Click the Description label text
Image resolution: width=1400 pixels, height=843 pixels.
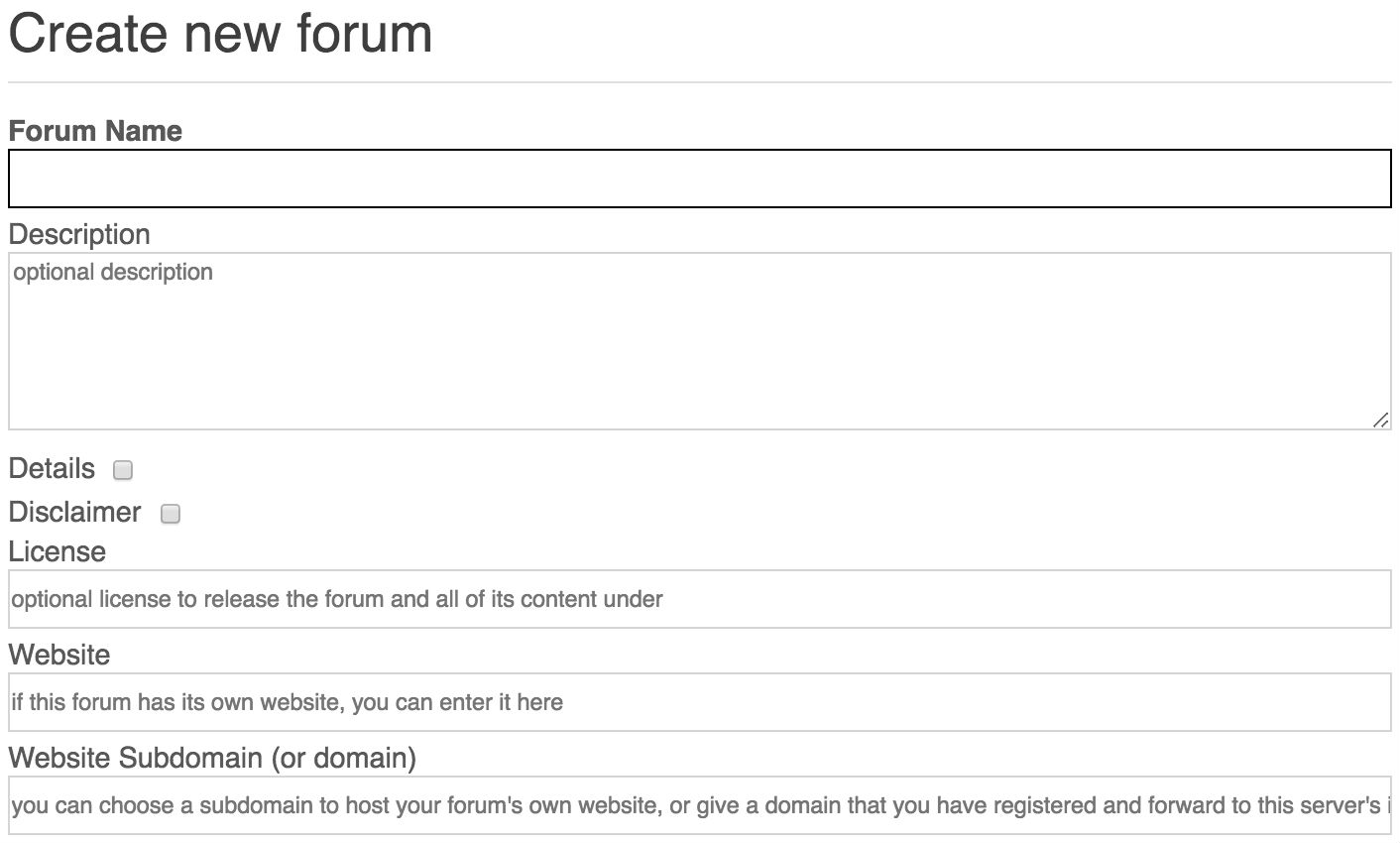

...

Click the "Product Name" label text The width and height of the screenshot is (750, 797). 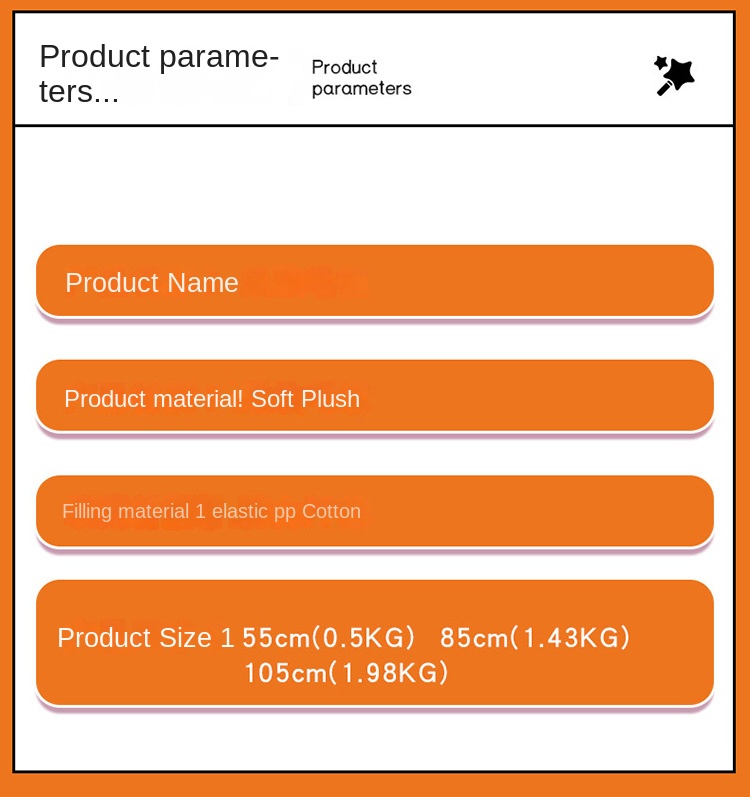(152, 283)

---

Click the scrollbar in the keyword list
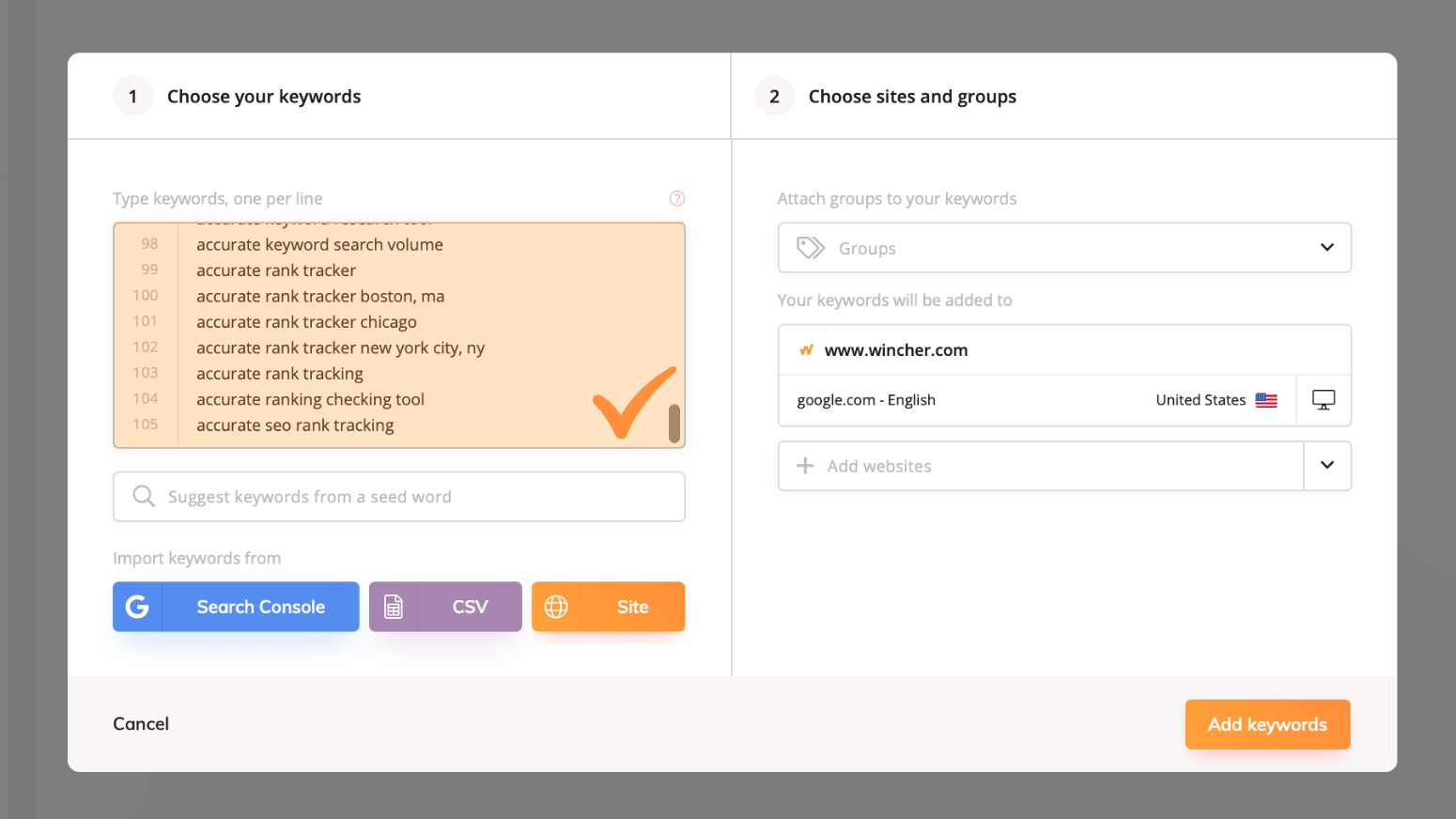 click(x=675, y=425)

• **DIRECTIONS**:
Extract from the listing above the lines between the line containing "Click the Description label text" and the line containing "Image resolution: width=1400", keeping both of those lines. Output nothing else.

• **YOUR SOLUTION**:
Click the Description label text
Image resolution: width=1400 pixels, height=843 pixels.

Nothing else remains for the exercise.